J'étais passé par Monterfil, ses maisons de schiste violet, dans la boue d'une déviation. J'apportais de l'herbe pour la nausée de la sœur, et quand j'ai expliqué mon retard, la mère s'est exclamée: "La dame de Monterfil!" (c'était le temps où elle pouvait encore s'exclamer). Quoi, la dame de Monterfil? Eh bien c'était un homme. Un homme qui se croyait femme, et qui ne se découvrit homme que lorsque les gendarmes vinrent le chercher lors de la mobilisation de 1914. La dame de Monterfil était donc un homme et comme tel mourut à la guerre, dans la boue d'un uniforme et le deuil impossible de ses robes.

samedi 4 mai 2013

Quant au vieil âge de ma mère, 3

Tu n'étais plus en réanimation, et lorsque j'ai trouvé ta chambre dans le service de pneumologie, tu m'as regardé, hagarde, et j'ai entendu les machines biper et les gargouillements de tes glaires dans les tuyaux.Je t'ai donné l'ardoise magique qui me rappelle toujours Georges Perros, et trois fois tu as écrit "enfer". Tu m'as écrit de m'en aller, tu étais trop épuisée. Je me suis assis dehors, sur les marches du bâtiment et j'ai pleuré sans pouvoir m'arrêter. Les gens entraient et sortaient en détournant le regard, par crainte de la contagion, sans doute.

Saint Mathurin à la Mailleraye (vue sur Seine)

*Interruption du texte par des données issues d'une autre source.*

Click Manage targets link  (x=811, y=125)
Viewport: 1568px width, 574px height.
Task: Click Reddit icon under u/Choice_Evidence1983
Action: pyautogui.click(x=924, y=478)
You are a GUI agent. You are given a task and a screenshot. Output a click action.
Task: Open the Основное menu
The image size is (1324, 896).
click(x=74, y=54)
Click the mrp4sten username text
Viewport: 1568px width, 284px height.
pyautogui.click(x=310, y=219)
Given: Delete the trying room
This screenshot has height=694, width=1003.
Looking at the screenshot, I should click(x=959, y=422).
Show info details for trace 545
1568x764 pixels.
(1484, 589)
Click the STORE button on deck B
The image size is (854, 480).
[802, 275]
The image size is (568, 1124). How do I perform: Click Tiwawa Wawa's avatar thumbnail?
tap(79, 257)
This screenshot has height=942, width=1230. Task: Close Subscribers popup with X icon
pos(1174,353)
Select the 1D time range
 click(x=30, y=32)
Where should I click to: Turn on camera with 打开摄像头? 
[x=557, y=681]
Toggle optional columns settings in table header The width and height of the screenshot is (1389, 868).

Des manèges bouchaient la vue sur le méandre, et entre les attractions bâchées,des jeunes par grappes, des filles qui s’entraînaient au twirling bâton pendant que des garçons leur volaient des baisers. Quelques uns, coiffés comme des footballeurs, frissonnaient sous leurs survêtements à bandes dorées et affectaient des pauses d'affranchis en allumant des cigarettes sous le vent. Par trois fois, surgissant d'entre les camions, un bateau a surgi qui semblait fondre sur le quai, mais passait au ras de la berge dans un grondement tranquille. La fille au maillot rose a lâché son bâton pour se blottir contre le mec siglé Adidas et soudain il a fait moins froid dans la nuit tombante.

jeudi 2 mai 2013

L'impardonné

L'enfant roux guettait ses sœurs depuis les branches du marronnier et les bombardait de bogues quand elles venaient à sortir. L'une d'elles, plus rousse encore, rentrait en pleurant se plaindre à la mère qui sommait son cadet de descendre, et infligeait la punition. Tu as toujours eu le cul rouge, qu'il s'agisse des fessées de ton tromblon de mère, ou des brûlures que t'infligeait l’abbé qui tenait lieu de maître d'école et qui te faisait asseoir sur le poêle. Fesses en feu et cheveux roux, te consumant d'une rancune inépuisable, fesses rouges et cheveux de flammes, c'est à ce titre qu'il faudrait te pardonner la violence et l'inceste et le sang et le sperme. Mais à seulement y penser ma main se serre sur la première pierre du chemin.

mercredi 1 mai 2013

Couteau

Il fouille le ventre des femmes, cherche trace de sa naissance, soupçonne le vide au-delà du gant de chair que son impatience déchire. Qu’elle gise ou geigne, il cure de ses cartilages le creux intolérable, et la laissera morte, pantelant d’une violence fichée là comme le drapeau d’une nation sans merci.